That sounded like it could come in handy for getting out of the city, really.

“I don’t suppose that that Mystery Dungeon will get us closer to the Divine Roost, will it?” Lyle asked.

“Hardly,” Dalton scoffed. “Its known exit loops back to its entrance and the only known Link inside that feeds into that Mystery Dungeon goes to a cave system in unknown parts that no Exploration Team has found an exit to yet.”

… Or not. Lyle sighed and leaned forward, when he noticed Kate quirking her brow, and shooting an askew glance over at the Heliolisk.

“Eh? We’re supposed to go all the way out there?” she asked. “I get not wanting to raise too much hell in this district when there’s literally nobles and prissy types living right above us, but if we’re not going to stick around this city for long, why not hit up whatever we find on the way back down?”

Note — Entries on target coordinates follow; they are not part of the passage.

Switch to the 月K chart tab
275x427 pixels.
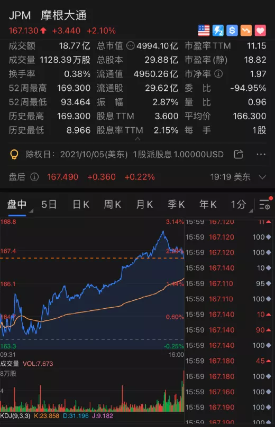tap(144, 204)
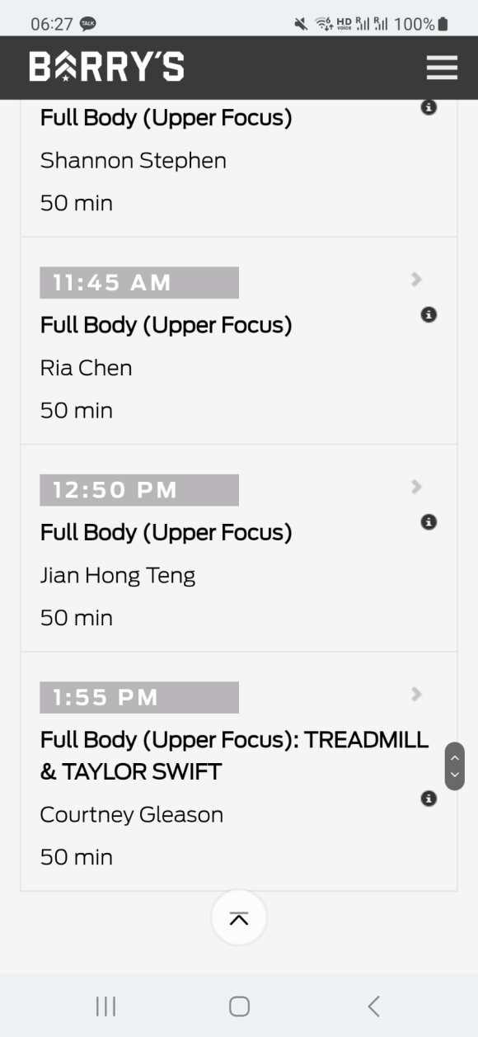Expand the 12:50 PM class chevron

click(416, 487)
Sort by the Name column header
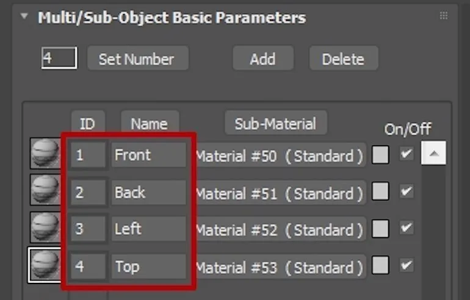The image size is (470, 300). pos(149,124)
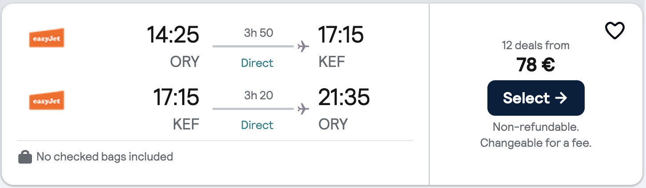Click the outbound easyJet airline logo
646x188 pixels.
click(47, 40)
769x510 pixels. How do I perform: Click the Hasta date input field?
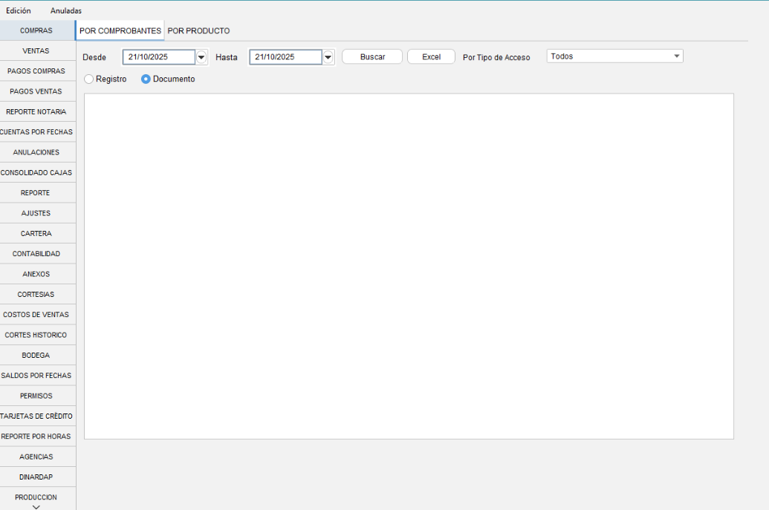coord(285,57)
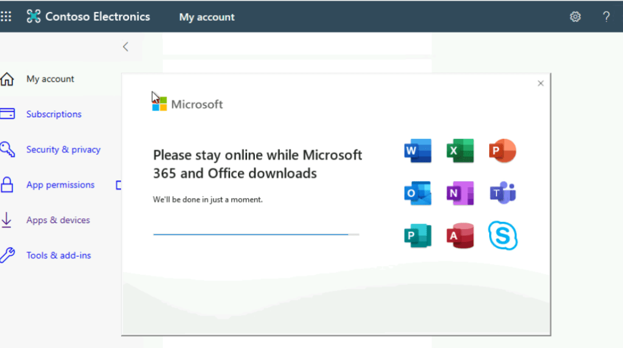
Task: Click the Publisher app icon
Action: (417, 236)
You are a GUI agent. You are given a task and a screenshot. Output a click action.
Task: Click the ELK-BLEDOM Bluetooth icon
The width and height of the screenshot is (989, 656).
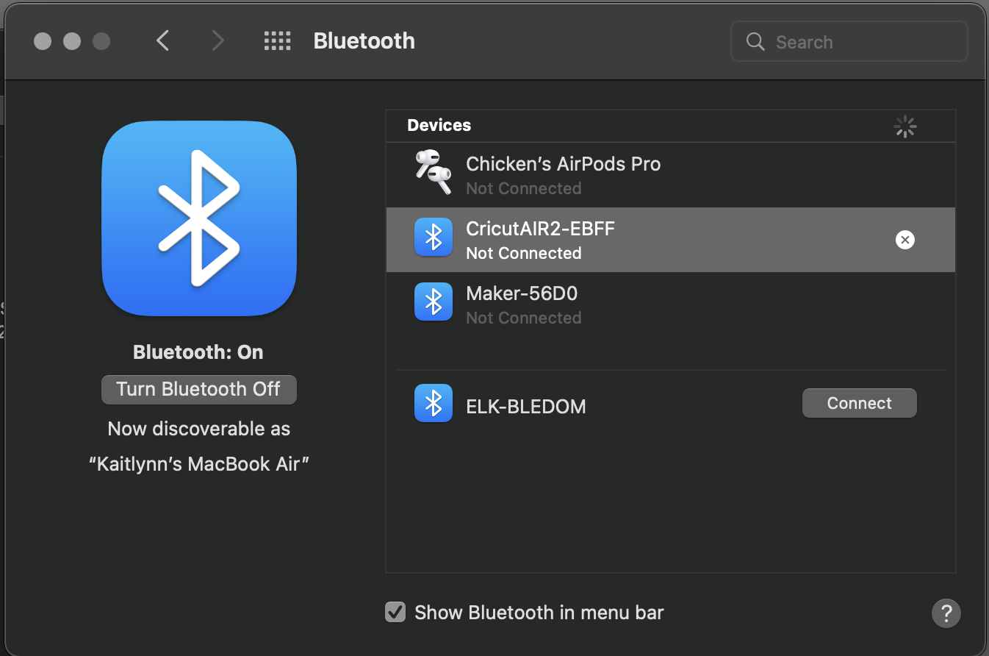click(433, 403)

Dalton shot a serious look back at the Sneasel, and gave a small frown in reply.

“Because this is Newangle City and not some peasant village,” the Heliolisk insisted. “As big as this city is, you need to have a good feel for what territories you can do things in before going and causing trouble, just like anywhere else as an Outlaw.”

Guess that meant that that part of the city Dalton wanted them to go to was a bit of a dump, then. Lyle looked out at the cityscape below, it was far enough that his eyes couldn’t make out much of it beyond gutted spires flecked with autumn vegetation poking out of a muddy jumble.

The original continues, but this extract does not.